Armed militiamen were still wandering the streets Wednesday morning, despite a requirement, agreed upon in Bonn, Germany, that all soldiers leave Kabul after the arrival of international peacekeepers. A British contingent landed last week.

Karzai said one of his priorities is to create a national army for Afghanistan to replace the numerous armed militias which control many areas.

One hesitant step toward that goal was Karzai's appointment Monday of the powerful ethnic Uzbek warlord Abdul Rashid Dostum as deputy defense minister, one of the new administration's most important compromises to date.

Dostum, whose private army captured and still controls the key northern city of Mazar-e-Sharif, had been upset because the key ministries of defense, foreign affairs and the interior were awarded to ethnic Tajiks from the Panjshir valley.

Karzai, a member of Afghanistan's largest ethnic group, the Pashtuns, called Dostum's appointment "the first step toward a national army."

The Soviet-trained Dostum, who fought alongside the Russians during the 1980s and switched sides only as the communist regime fell in 1992, is renowned for his ruthlessness and unpredictability.

During the chaotic 1992-96 rule of the various factions that eventually united against the Taliban to form the Northern Alliance, Dostum fired rockets at his sometime allies in Kabul and even bombed the city with fighter jets left by the Soviets after they withdrew from Afghanistan in 1989.

Later, Dostum gained notoriety for executing one of his own soldiers by strapping the man to the treads of a tank, which then drove around a large courtyard.

In other developments:

• Pakistan said Wednesday it had arrested 43 Afghans with suspected ties to bin Laden and Omar near the port city of Karachi. They were seized by the coast guard and are being interrogated, said Maj. Mohammad Akram.

• Pashtun forces in charge of Kandahar were still trying to control several Arab Al Qaeda fighters who have holed themselves up in a hospital prison ward, threatening to detonate grenades if anyone tried to arrest them. The Arabs were brought to the hospital by their Taliban allies before the city fell earlier this month.
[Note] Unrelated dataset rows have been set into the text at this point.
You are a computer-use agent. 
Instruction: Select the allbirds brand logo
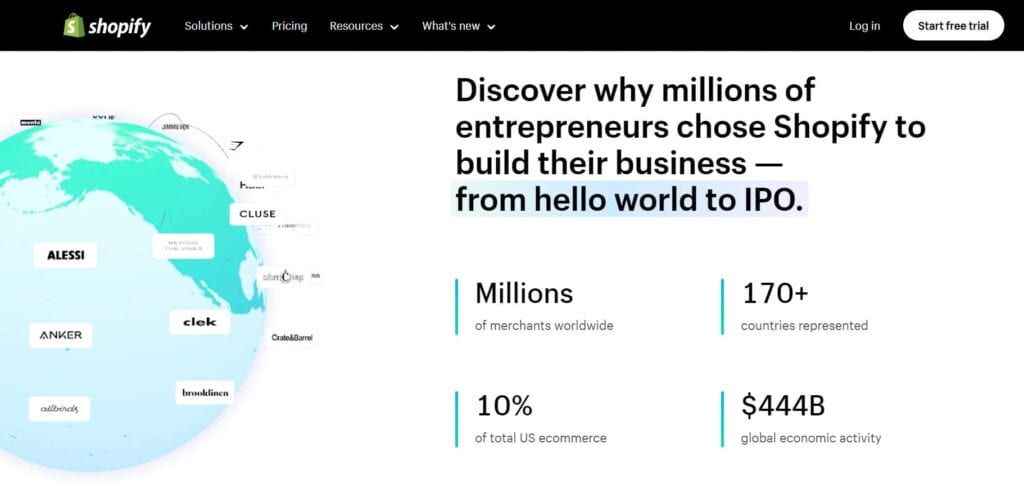click(x=59, y=408)
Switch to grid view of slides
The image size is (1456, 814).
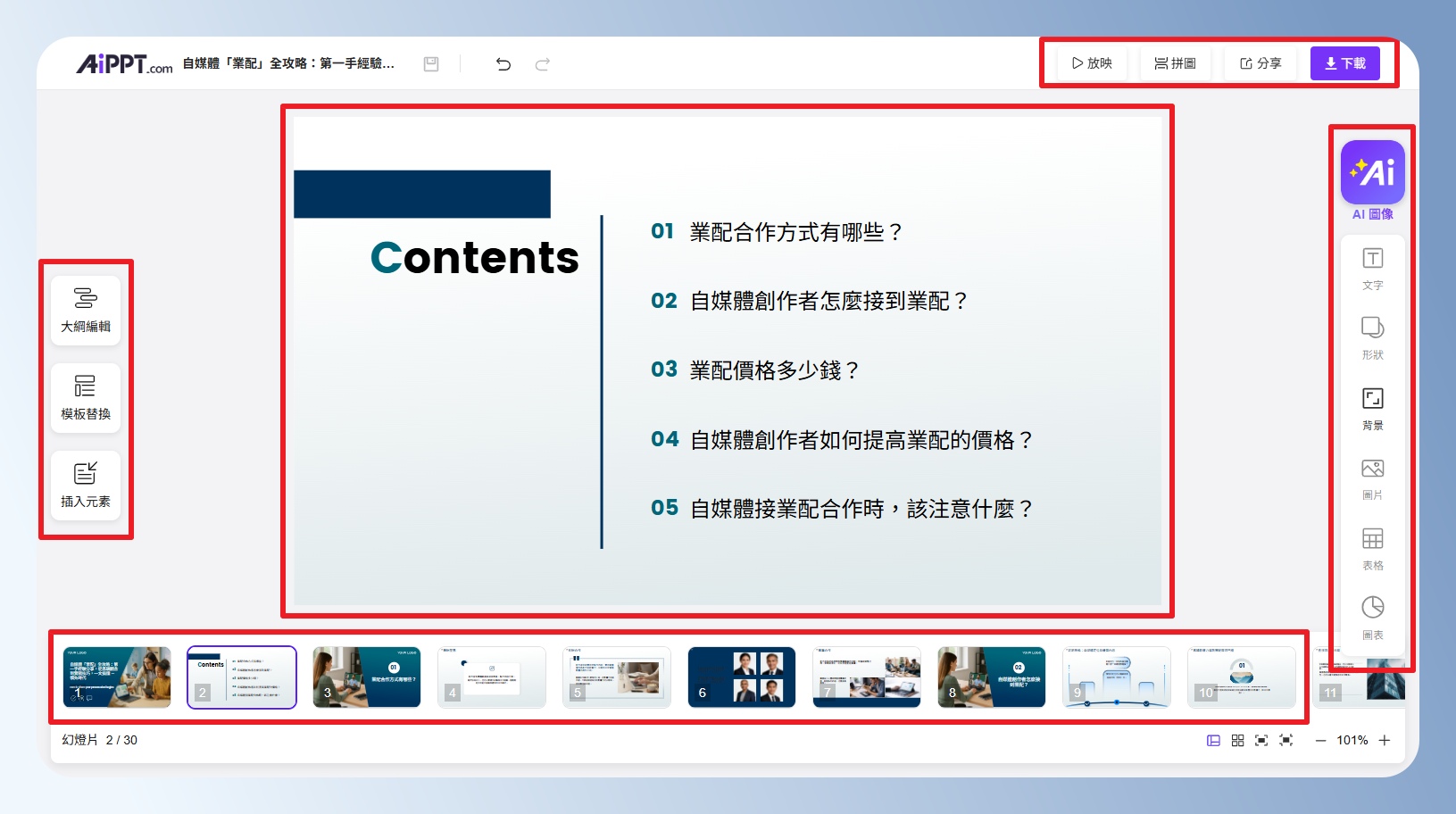click(1237, 741)
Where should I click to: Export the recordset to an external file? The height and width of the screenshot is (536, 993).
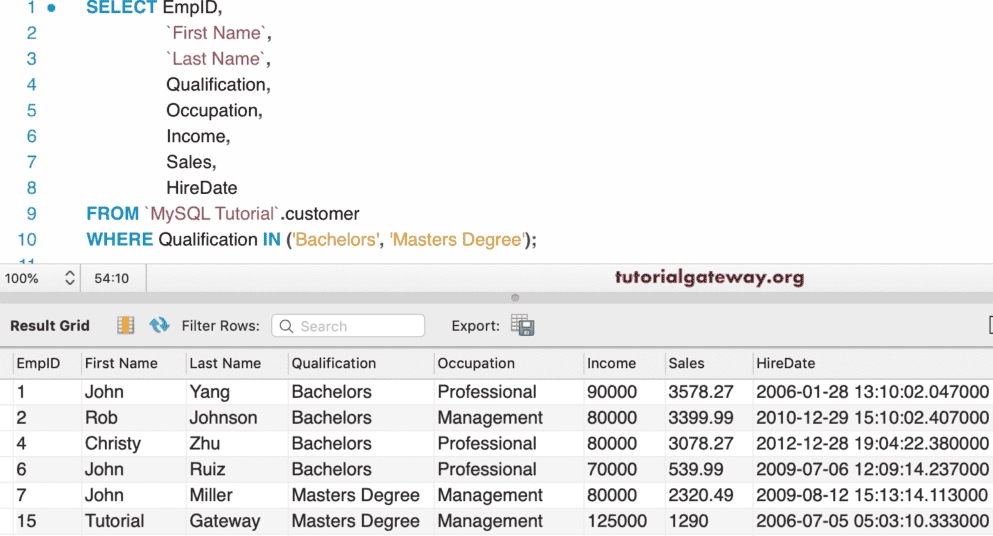[522, 325]
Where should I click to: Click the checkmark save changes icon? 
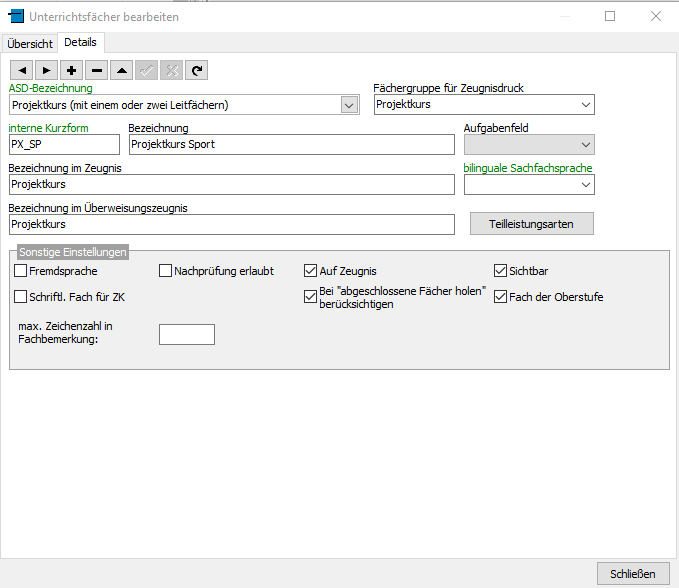147,70
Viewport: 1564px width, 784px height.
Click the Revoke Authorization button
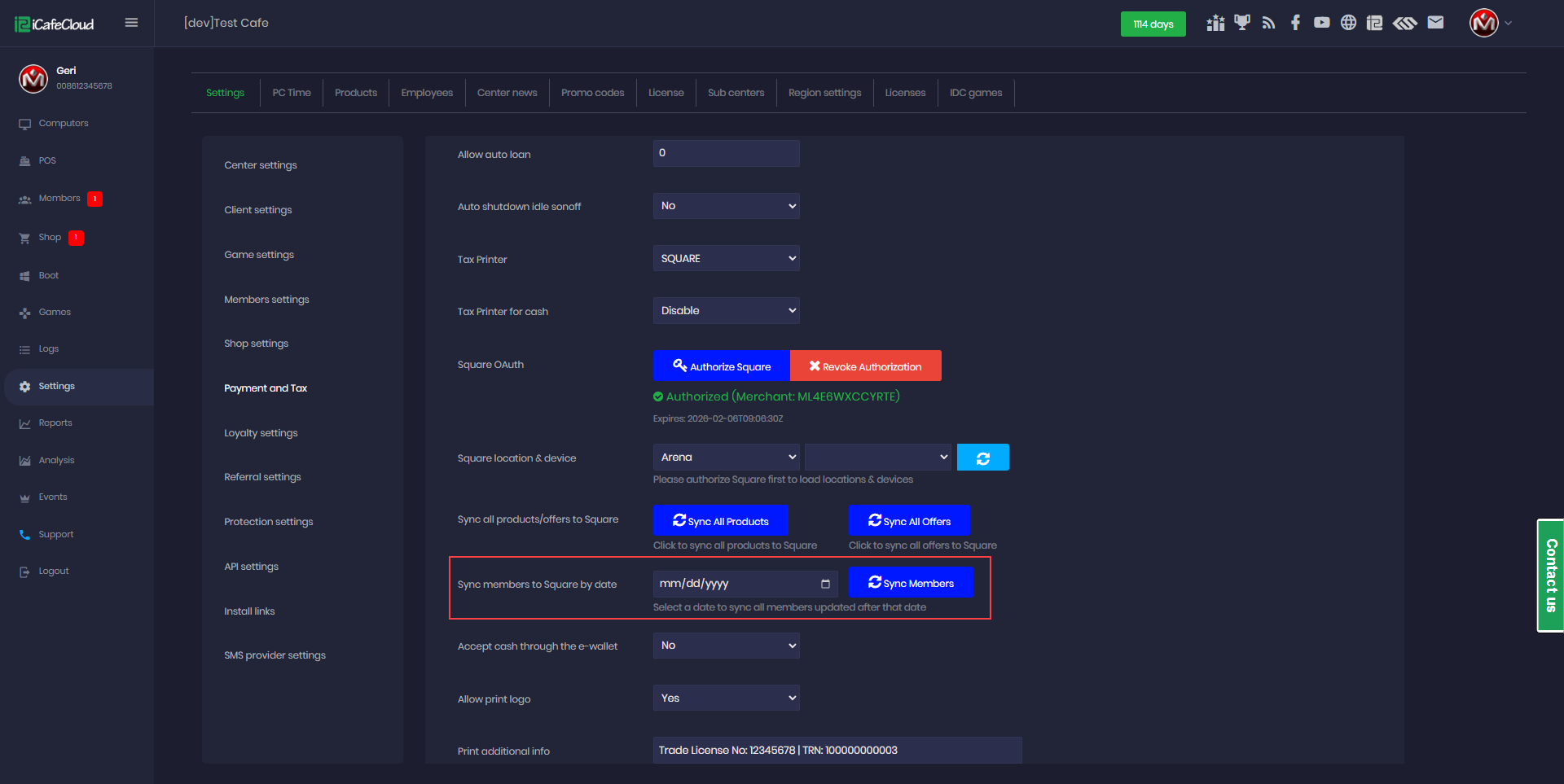point(865,366)
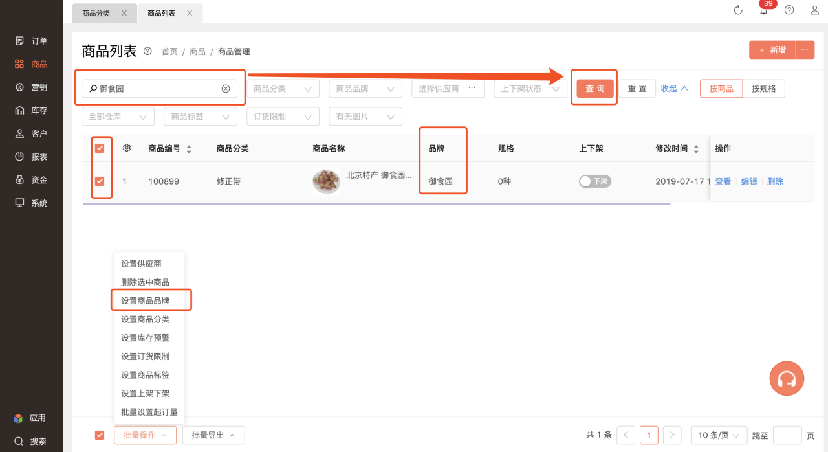Toggle the 下架 shelf status switch
Viewport: 828px width, 452px height.
594,182
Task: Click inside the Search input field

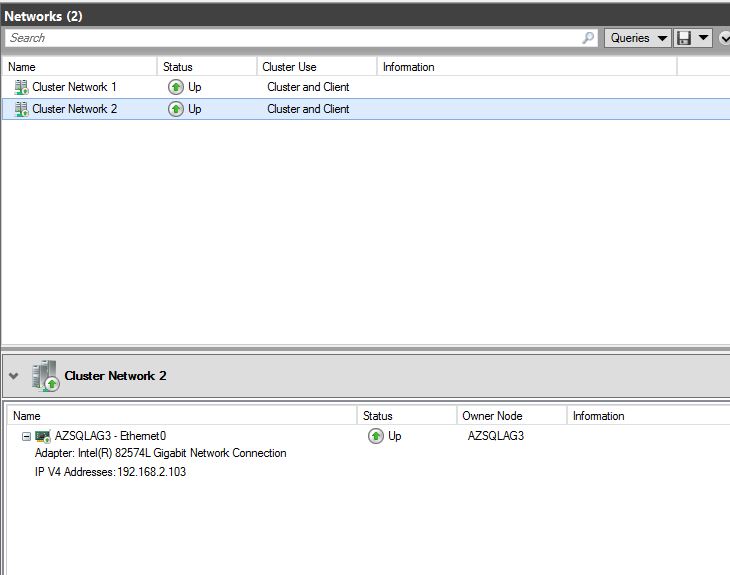Action: (x=290, y=38)
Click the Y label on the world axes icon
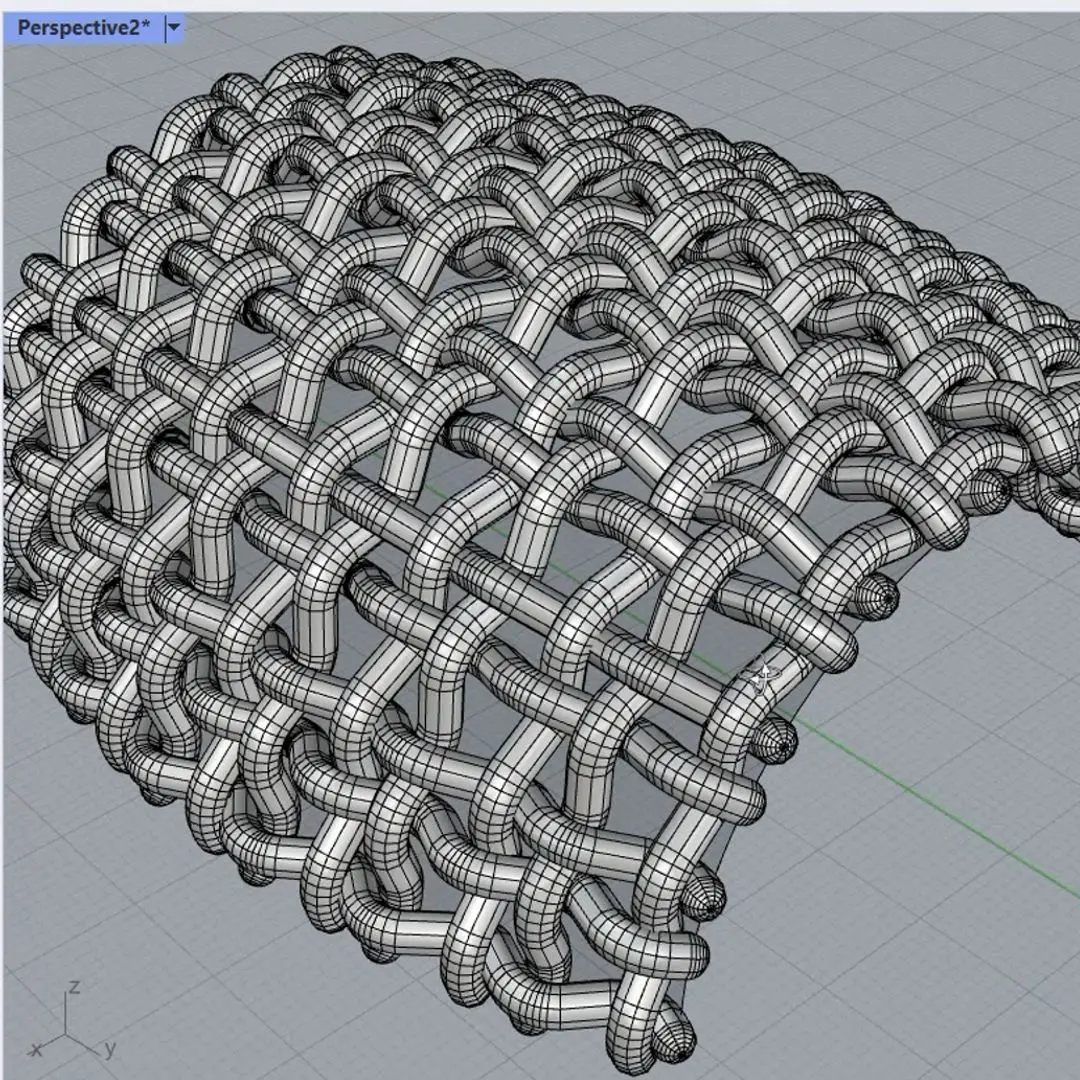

• Anti-Taliban forces on Sunday arrested Awal Gul, an Afghan commander who was instrumental in convincing Taliban commanders to surrender the area around Jalalabad, for alleged ties to Al Qaeda, the Pakistan-based Afghan Islamic Press reported. It was unclear whether Gul was given to U.S. forces.

• Turkish Prime Minister Bulent Ecevit, whose country has close historic ties to Afghanistan, especially with the Uzbek and Turkmen minorities, said in a letter sent Tuesday to Karzai that his nation was ready to give every kind of help toward building national army and police forces in Afghanistan.

• An unnamed Western diplomat said the United States has asked Yemen to allow U.S. Marines to take part in what has been a deadly hunt for Al Qaeda members. The source said the United States also wants to set up a joint task force in Yemen that would include officials from the CIA and other agencies. The U.S. Embassy in Yemen was closed Tuesday for Christmas, and a Pentagon duty officer did not immediately return calls seeking comment.

• More than 500 female refugees, including former judges, doctors and government officials, gathered in Peshawar, Pakistan, to discuss their roles in the new Afghanistan. They approved resolutions to be presented to Karzai, including calls for equal rights, full participation in drafting a constitution and the rights to education and land ownership.

The Associated Press contributed to this report.